* [Brief]: Each line that has the string "panel" must be copied from the records below.
Extracted material Block Start
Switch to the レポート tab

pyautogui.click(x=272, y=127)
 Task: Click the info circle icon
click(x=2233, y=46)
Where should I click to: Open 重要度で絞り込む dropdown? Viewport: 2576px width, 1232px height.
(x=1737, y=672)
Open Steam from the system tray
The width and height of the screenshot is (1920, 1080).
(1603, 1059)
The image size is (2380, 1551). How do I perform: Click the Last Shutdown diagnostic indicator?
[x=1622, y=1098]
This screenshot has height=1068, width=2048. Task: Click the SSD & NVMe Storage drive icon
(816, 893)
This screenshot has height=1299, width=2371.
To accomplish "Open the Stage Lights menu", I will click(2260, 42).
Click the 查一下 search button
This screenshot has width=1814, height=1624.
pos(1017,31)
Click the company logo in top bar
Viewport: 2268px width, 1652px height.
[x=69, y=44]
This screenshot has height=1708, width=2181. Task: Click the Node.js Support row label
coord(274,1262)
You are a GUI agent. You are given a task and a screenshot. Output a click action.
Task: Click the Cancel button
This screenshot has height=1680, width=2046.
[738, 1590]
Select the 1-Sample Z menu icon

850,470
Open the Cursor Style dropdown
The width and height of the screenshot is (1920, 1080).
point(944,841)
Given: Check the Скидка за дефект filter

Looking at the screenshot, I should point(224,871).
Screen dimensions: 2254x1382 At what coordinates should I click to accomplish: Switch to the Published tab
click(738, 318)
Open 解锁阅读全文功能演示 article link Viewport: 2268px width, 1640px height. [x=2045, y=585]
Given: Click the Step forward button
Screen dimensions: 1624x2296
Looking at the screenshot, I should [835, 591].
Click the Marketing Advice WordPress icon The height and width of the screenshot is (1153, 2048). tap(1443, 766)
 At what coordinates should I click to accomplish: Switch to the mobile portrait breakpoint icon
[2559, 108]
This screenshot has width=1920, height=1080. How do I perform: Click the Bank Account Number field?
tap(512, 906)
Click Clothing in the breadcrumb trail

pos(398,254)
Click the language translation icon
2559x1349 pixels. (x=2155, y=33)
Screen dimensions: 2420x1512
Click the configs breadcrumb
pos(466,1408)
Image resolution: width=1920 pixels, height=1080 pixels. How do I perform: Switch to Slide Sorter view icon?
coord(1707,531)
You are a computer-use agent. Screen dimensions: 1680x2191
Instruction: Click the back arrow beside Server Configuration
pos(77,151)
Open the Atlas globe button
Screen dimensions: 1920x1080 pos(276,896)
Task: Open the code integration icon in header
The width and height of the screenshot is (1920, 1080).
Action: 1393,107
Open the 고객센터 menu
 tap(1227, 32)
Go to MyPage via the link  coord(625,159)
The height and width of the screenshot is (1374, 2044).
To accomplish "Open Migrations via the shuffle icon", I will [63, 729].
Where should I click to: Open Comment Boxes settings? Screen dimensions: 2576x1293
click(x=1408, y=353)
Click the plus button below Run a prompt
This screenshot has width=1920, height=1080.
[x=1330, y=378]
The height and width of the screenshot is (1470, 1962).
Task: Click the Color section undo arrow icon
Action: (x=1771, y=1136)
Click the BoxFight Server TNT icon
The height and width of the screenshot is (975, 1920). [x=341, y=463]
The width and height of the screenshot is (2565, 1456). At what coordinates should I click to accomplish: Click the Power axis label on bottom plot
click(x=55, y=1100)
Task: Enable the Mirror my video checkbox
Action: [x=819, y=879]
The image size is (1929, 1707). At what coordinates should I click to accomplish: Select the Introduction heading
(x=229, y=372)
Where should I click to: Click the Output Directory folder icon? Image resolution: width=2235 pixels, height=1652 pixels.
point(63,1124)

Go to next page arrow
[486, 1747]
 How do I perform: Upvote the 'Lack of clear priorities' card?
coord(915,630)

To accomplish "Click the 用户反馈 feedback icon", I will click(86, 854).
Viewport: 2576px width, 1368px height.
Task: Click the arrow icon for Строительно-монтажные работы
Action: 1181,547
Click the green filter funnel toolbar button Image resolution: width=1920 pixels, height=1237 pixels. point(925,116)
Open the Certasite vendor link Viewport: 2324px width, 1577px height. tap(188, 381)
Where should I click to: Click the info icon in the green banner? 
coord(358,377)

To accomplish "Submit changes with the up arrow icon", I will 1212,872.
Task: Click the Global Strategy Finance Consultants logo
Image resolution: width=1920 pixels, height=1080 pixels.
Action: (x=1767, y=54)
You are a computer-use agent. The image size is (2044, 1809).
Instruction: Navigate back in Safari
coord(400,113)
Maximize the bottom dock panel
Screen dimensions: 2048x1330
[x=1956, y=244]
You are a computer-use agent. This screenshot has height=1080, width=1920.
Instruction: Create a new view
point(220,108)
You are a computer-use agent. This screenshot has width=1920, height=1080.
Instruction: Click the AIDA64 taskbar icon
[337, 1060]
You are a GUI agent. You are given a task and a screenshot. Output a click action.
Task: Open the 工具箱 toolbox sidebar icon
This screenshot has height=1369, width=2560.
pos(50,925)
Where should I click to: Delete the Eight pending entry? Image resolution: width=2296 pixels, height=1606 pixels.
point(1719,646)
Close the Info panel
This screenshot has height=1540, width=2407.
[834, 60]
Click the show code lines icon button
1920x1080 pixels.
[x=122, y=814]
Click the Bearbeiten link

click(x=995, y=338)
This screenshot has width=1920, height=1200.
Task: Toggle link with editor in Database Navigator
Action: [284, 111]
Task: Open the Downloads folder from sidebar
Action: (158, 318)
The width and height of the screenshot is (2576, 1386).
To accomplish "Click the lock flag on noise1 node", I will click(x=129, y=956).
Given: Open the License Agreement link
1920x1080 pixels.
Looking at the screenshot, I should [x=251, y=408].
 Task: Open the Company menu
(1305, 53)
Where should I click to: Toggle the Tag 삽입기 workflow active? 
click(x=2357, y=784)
Extracted material Block End
* [Task result]:
Maximize the bottom dock panel
Close the Info panel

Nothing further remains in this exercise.